Each service worked well on its own, but there was one problem:
every service had its own login.

It wasn’t just inconvenient—it also didn’t scale. Managing users, credentials, and access across multiple applications quickly becomes messy.

So I set out to solve a problem that’s very common in real-world environments:
centralized authentication with Single Sign-On (SSO).


The Goal

My objective was simple:

  • One login for all services

  • Centralized user management

  • A system that mirrors enterprise identity platforms

In short, I wanted to turn my homelab into something that behaves more like a production environment.


The Stack

To accomplish this, I used:

  • Authentik – Identity provider (IdP) supporting OAuth2 / OpenID Connect

  • Grafana – First application to integrate with SSO

  • Docker / Docker Compose – Service deployment and orchestration

  • Uptime Kuma – Monitoring and alerting

Grafana was the ideal starting point because it natively supports OpenID Connect (OIDC), making it a straightforward first integration.

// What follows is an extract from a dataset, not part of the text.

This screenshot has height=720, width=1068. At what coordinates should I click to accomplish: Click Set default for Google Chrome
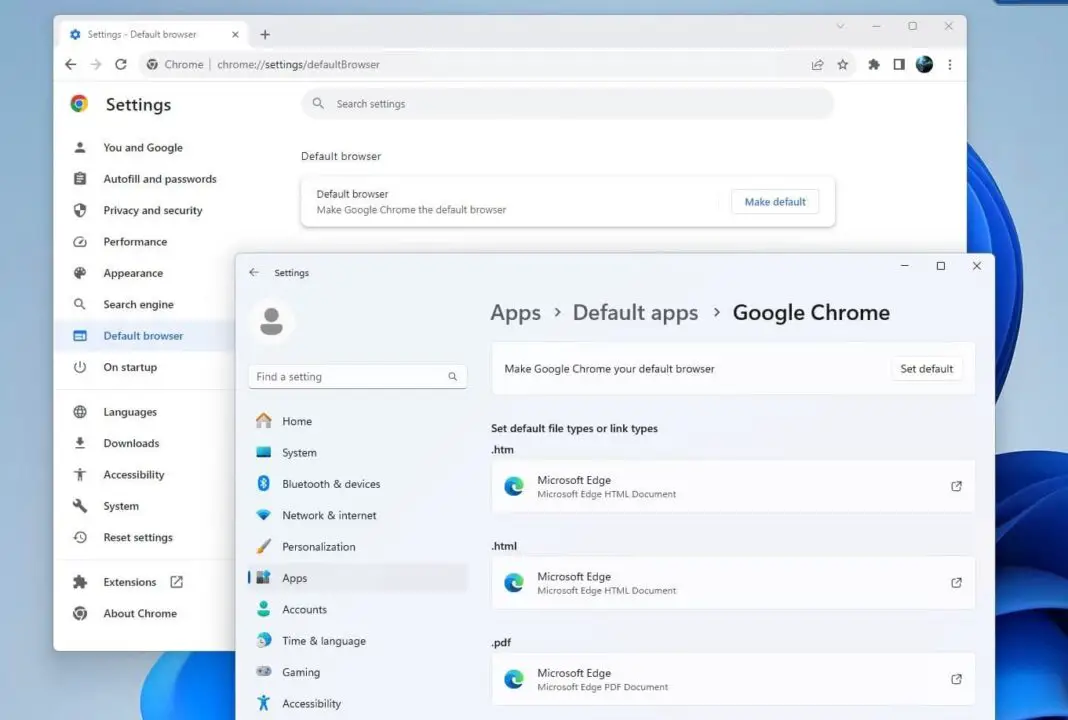pyautogui.click(x=926, y=368)
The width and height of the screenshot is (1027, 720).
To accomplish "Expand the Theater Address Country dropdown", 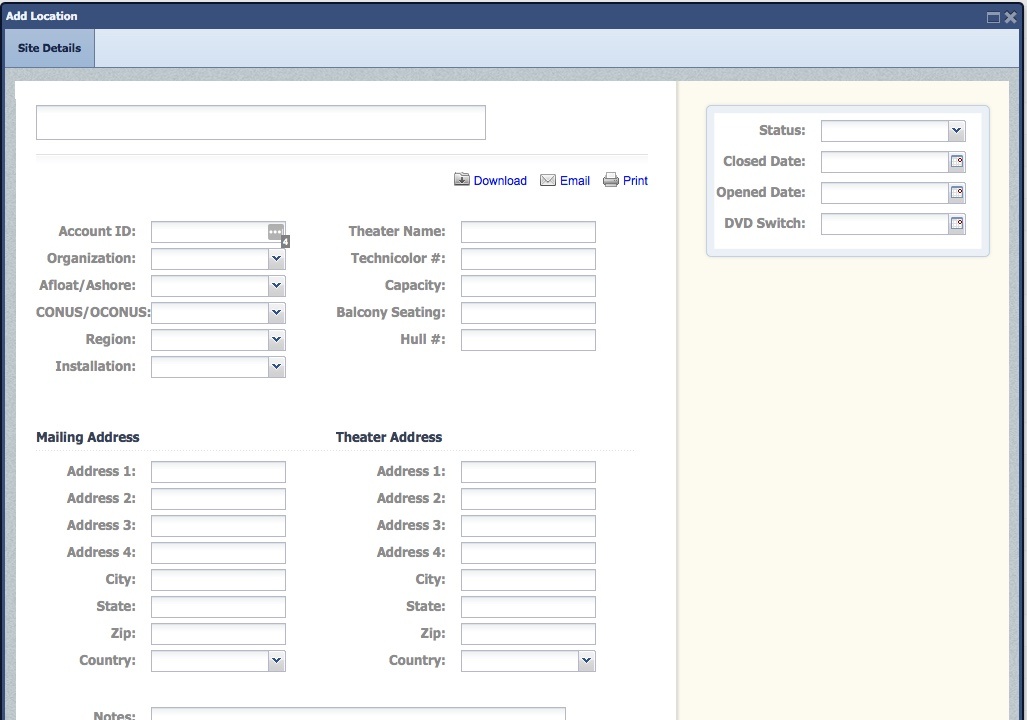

The Reality: It Wasn’t Smooth

Getting everything running wasn’t the hard part.
Getting it to initialize correctly was.

I ran into several issues along the way:

  • Containers restarting due to missing environment variables

  • Database migration failures

  • Permission errors on mounted volumes

  • Authentik starting in a partially initialized state

  • A login page existing… but no admin user to log in with

  • Redirect URI mismatches that silently broke authentication

At one point, I had a fully running Authentik instance—but no way to access the admin interface because the setup flow had failed earlier.

That was a turning point:
I realized this wasn’t just about configuration—it was about understanding how these systems behave under the hood.


The Breakthrough

The biggest improvement came from switching to the official Authentik Docker Compose configuration.

That resolved:

  • Startup race conditions

  • Migration inconsistencies

  • Missing default flows

Once I let Authentik fully initialize without interruption, everything clicked into place. I was finally able to create an admin account and access the admin interface.


Implementing SSO with Grafana

With Authentik working, I moved on to integrating Grafana.

The process looked like this:

  1. Create an OAuth2 / OpenID Connect provider in Authentik

  2. Register Grafana as an application

  3. Configure redirect URIs

  4. Add OIDC settings to the Grafana container

One of the most important lessons here was how strict OIDC is about redirect URIs.

Even small differences—like:

  • localhost vs an IP address

  • missing paths

  • trailing slashes

…will break authentication.

Fixing this required aligning Grafana’s root_url with the exact redirect URI configured in Authentik.


The Result

After everything was configured, the flow worked exactly as intended:

  1. Navigate to Grafana

  2. Click “Sign in with Authentik”

  3. Get redirected to the Authentik login page

  4. After authentication, return to Grafana automatically

If I was already logged into Authentik, the login step was skipped entirely.

That “instant login” moment is when it really clicked—
this is what real SSO feels like.


What I Learned

This project taught me far more than just how to configure a few containers.

Key takeaways:

  • Initialization order matters in distributed systems

  • Authentication protocols (OIDC/OAuth2) are extremely strict

  • Small configuration mismatches can completely break auth flows

  • Debugging containerized applications requires reading logs carefully and understanding dependencies

  • Centralized identity is a force multiplier—it simplifies everything else

Most importantly, I learned how to troubleshoot a system that spans multiple services, each with its own state and behavior.


What’s Next

With Grafana successfully integrated, the next steps are:

  • Extending SSO to additional services

  • Introducing a reverse proxy (Traefik) to protect apps without native OIDC support

  • Moving from IP-based access to clean internal domains

  • Adding HTTPS for secure internal access


Final Thoughts

What started as a simple annoyance—too many logins—turned into a deep dive into identity systems, authentication flows, and containerized infrastructure.

This project pushed me beyond basic setup and into real-world problem solving.

And that’s exactly what makes a homelab valuable:
it’s a place to build, break, and truly understand how systems work.